### To do
1/ Answer these questions from the commentary on a possible Jeb Bush presidential campaign:
(a) Which New York Times writer produced the piece the commentary discusses?
(b) What post did Ron Kaufman hold?
(c) On which two policy areas is Jeb said to have a "glass jaw" exposed?
2/ Write the next part of the commentary on a possible Jeb Bush presidential campaign, picking up after its final sentence.
Top of Excerpt
At the top of this morning’s political news is another thumb-sucker (this one from the New York Times‘ Peter Baker) about a potential Jeb Bush presidential campaign. Perhaps it’s because most of Baker’s interviews took place at a Bush family event, but you definitely get the sense the “draft Jebbie” movement is centered among people who have tugged the forelock in the presence of one or more members of the clan for many years.
There’s one frequently heard song-and-response from Baker’s piece, though, that needs to be called into question before it’s too deeply embedded in the CW:
As for weariness with dynastic candidates, Ron Kaufman, political director in the first Bush White House, pointed to Hillary Rodham Clinton’s potential candidacy. “That takes that issue away,” he said. “It’s pretty hard to say, ‘Oh, another Bush’ when you’ve got another Clinton.”
The most obvious problem with this argument is that it’s not necessarily the idea of dynasties that’s the problem for Jebbie; it’s how specific dynasties are regarded. The most recent Bush presidency is not as highly regarded as the most recent Clinton presidency, and its negative features are a lot more vividly remembered because they were more recent.
But there is a second dynastic problem that is more immediate: for the ascendant conservative movement, Jeb appears to determined to follow in his father’s and brother’s footsteps in betraying The Cause. Lest we forget, Poppy’s support for a tax increase after pledging not to consider one was for an entire generation of conservatives an almost biblical lesson of the baleful consequences of compromise on this subject, instantly dashing Bush 41’s years of obsequious efforts to make himself acceptable to the Right. W. rebuilt that trust with conservatives, only to squander it via a series of heresies that have become more egregious over time: No Child Left Behind, Medicare Part D, runaway federal spending, the incompetent occupation of Iraq, and then TARP. Jeb, once considered the most serious ideologue in the entire clan, is now contemplating a presidential run with a glass jaw exposed on immigration and education policy, and with his most conspicuous base of support being Establishment Republicans who are abandoning Chris Christie.
Bottom of Excerpt
Top of Recorded data
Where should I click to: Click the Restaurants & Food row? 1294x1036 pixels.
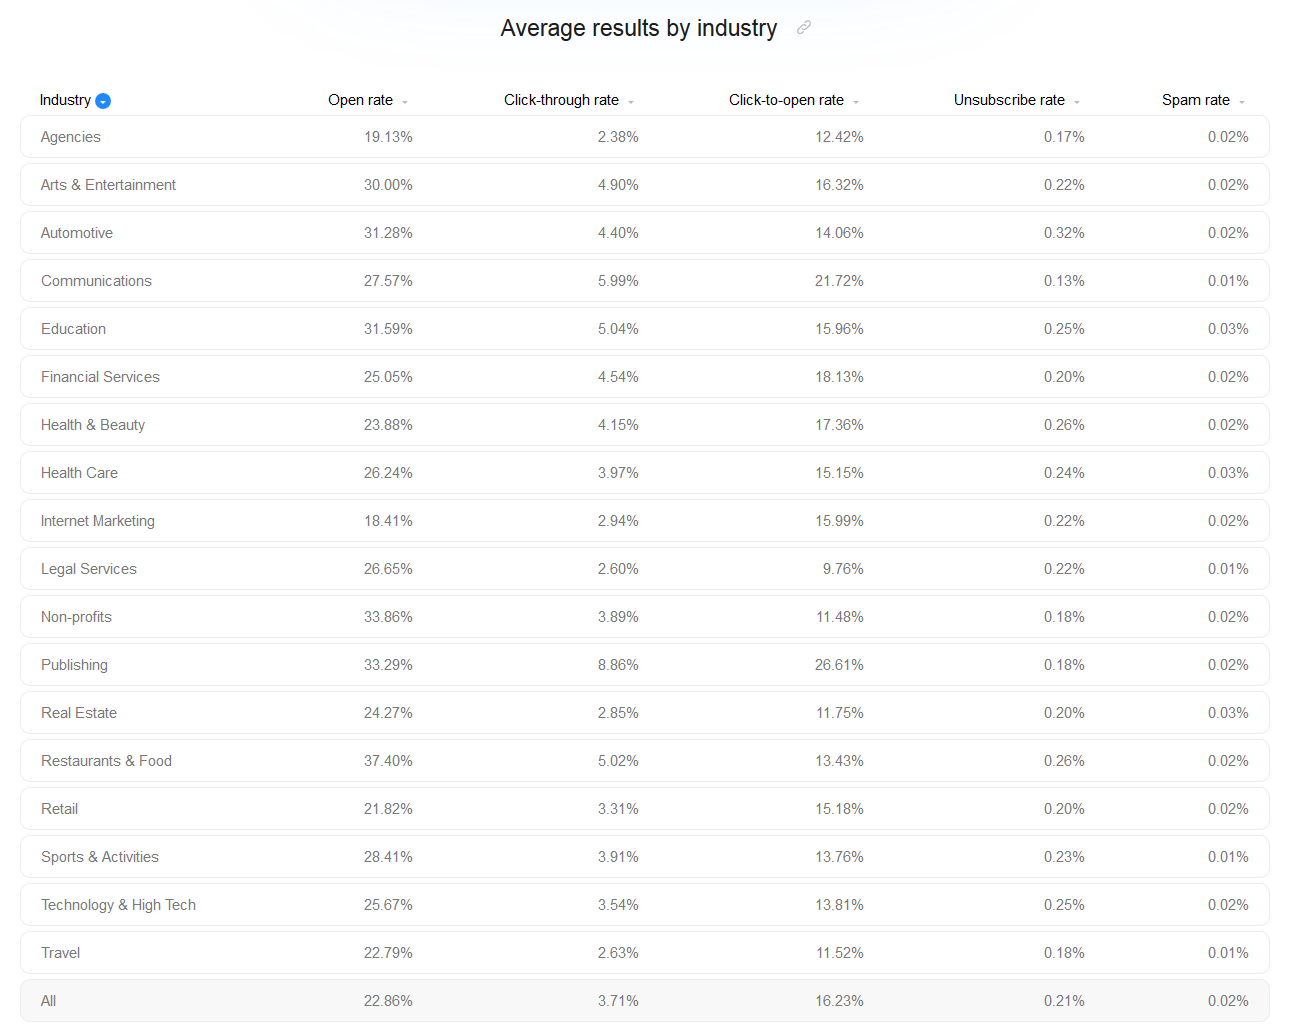click(x=644, y=761)
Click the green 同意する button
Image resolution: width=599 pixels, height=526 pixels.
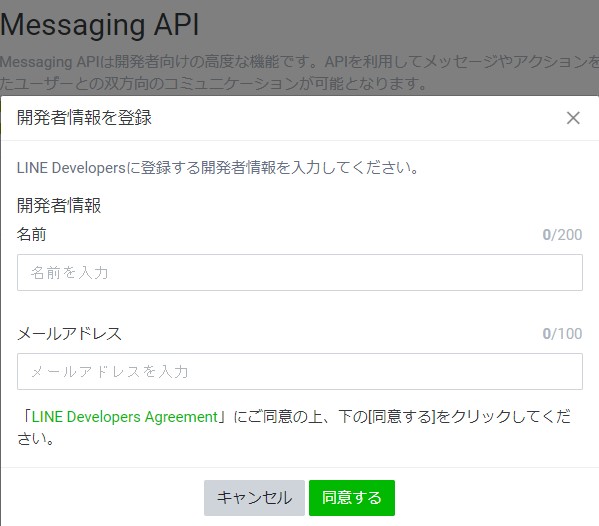(x=352, y=498)

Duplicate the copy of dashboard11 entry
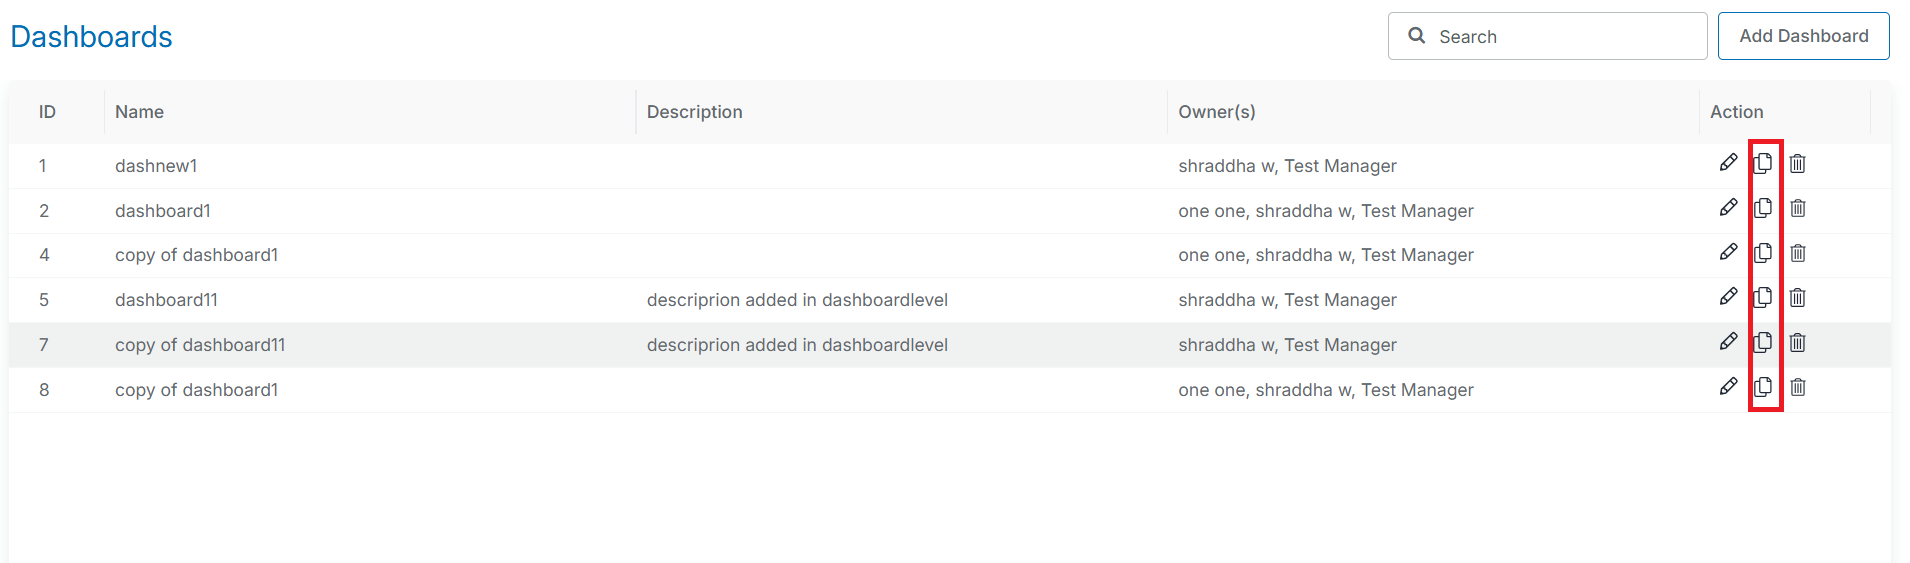(1763, 342)
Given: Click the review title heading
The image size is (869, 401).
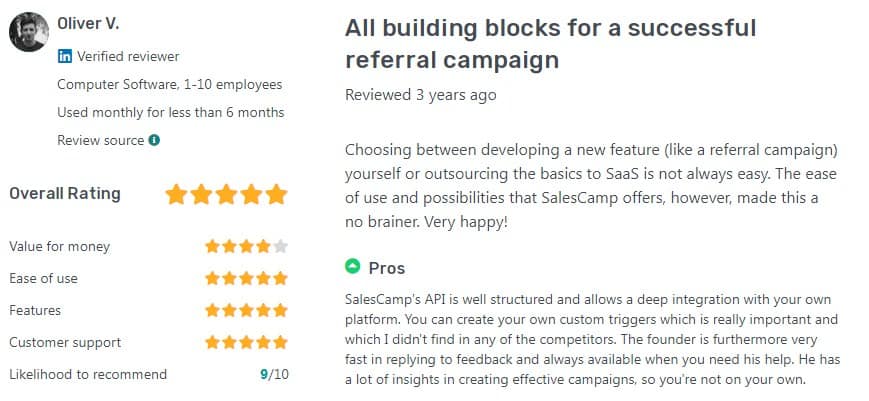Looking at the screenshot, I should click(550, 44).
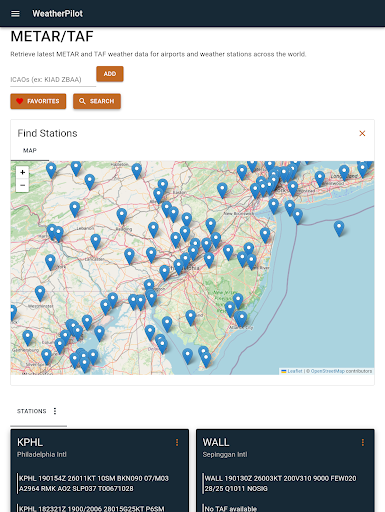Image resolution: width=385 pixels, height=512 pixels.
Task: Zoom out on the station map
Action: (x=23, y=185)
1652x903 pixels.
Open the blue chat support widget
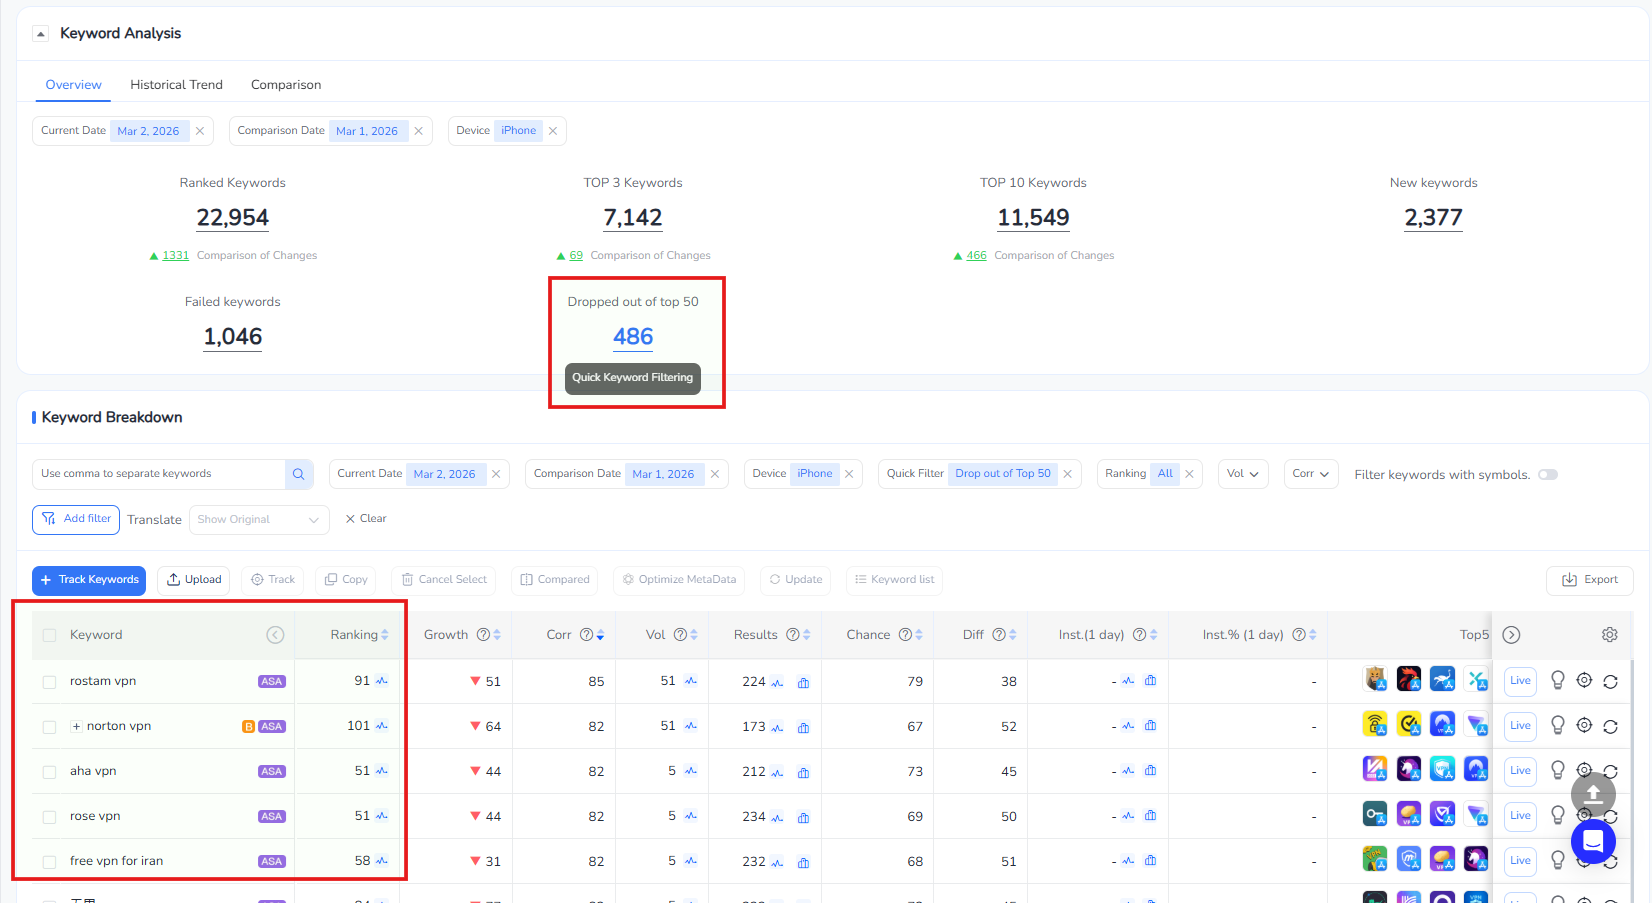pyautogui.click(x=1593, y=841)
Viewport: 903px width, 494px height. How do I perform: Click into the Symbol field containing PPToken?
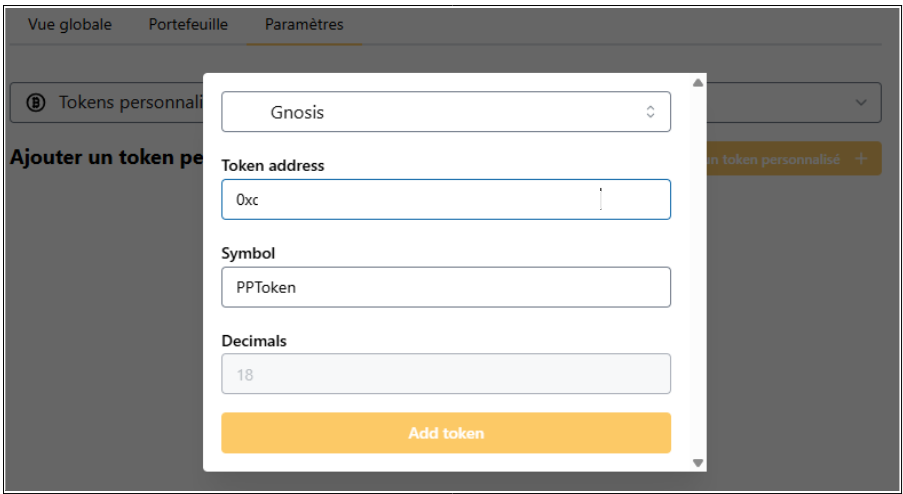tap(445, 287)
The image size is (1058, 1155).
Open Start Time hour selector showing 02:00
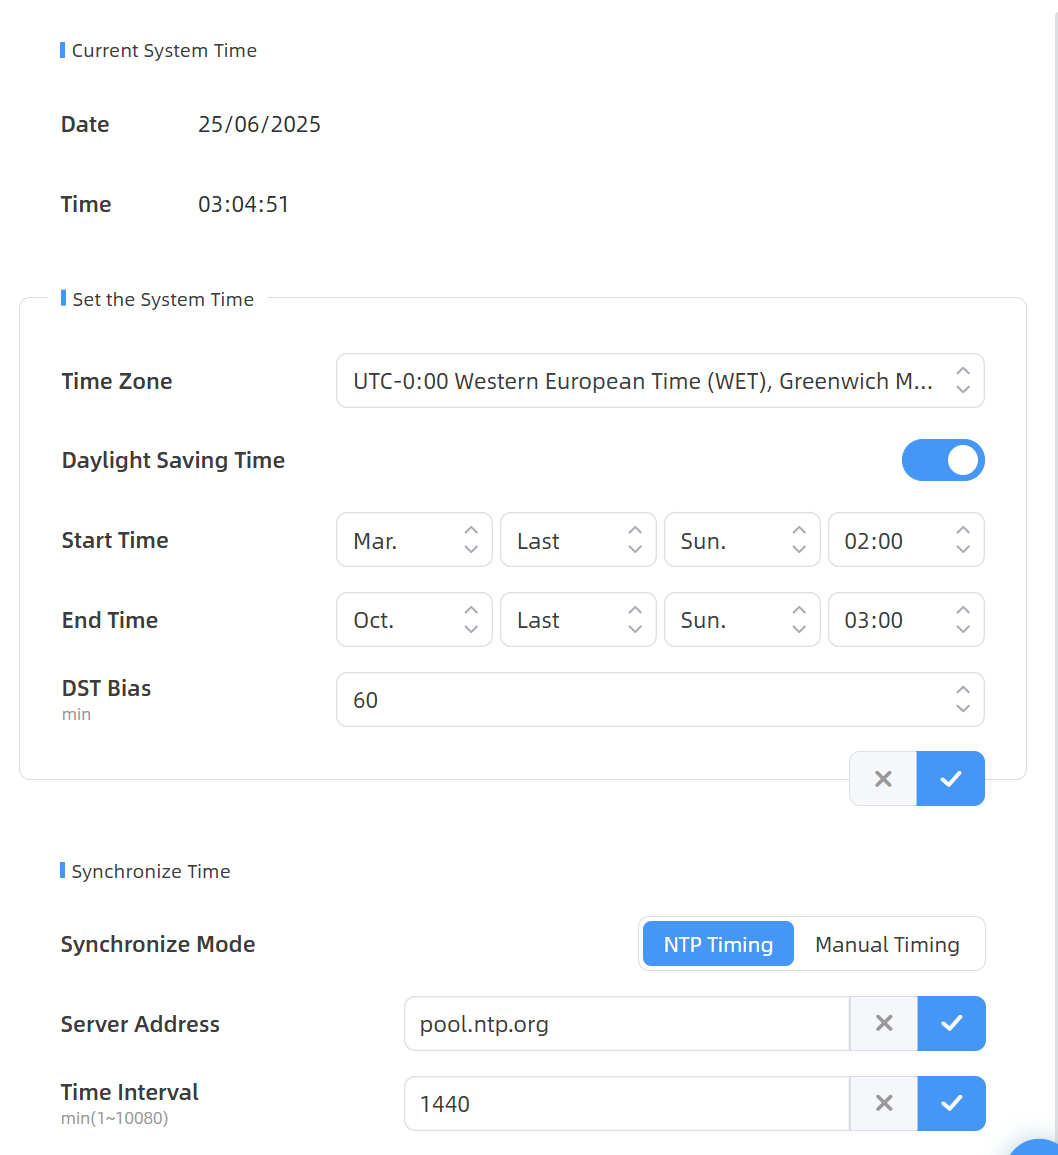(x=906, y=540)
Bottom of Recorded data
### Answers by task
1/
(a) Peter Baker
(b) Political director in the first Bush White House
(c) Immigration and education policy

2/
On top of these primal memories of ideological inconstancy, Jeb’s alleged superior electability is not exactly a self-evident proposition, and not only because of the aforementioned first dynastic problem, or Jeb’s mediocre standing in general election trial heats. Poppy was the first Republican president since Herbert Hoover to be defeated for re-election. W. left office in virtual disgrace. All in all, the clan is beginning to look more like sucker-bait than the last best hope for a party and an ideological movement seeking to hold off a demographically-driven secular socialist tide.
If Jeb has truly decided he must wait for a genuine “draft” before running for president, he may well be waiting til the end of time. If, God forbid, I were advising him, I’d tell him to get together with movement conservatives like Rich Lowry who seem to hold him in high esteem and ask: “Tell me exactly what I need to do to get one more chance for my dynasty.” As it stands, he may be misunderestimating his problem.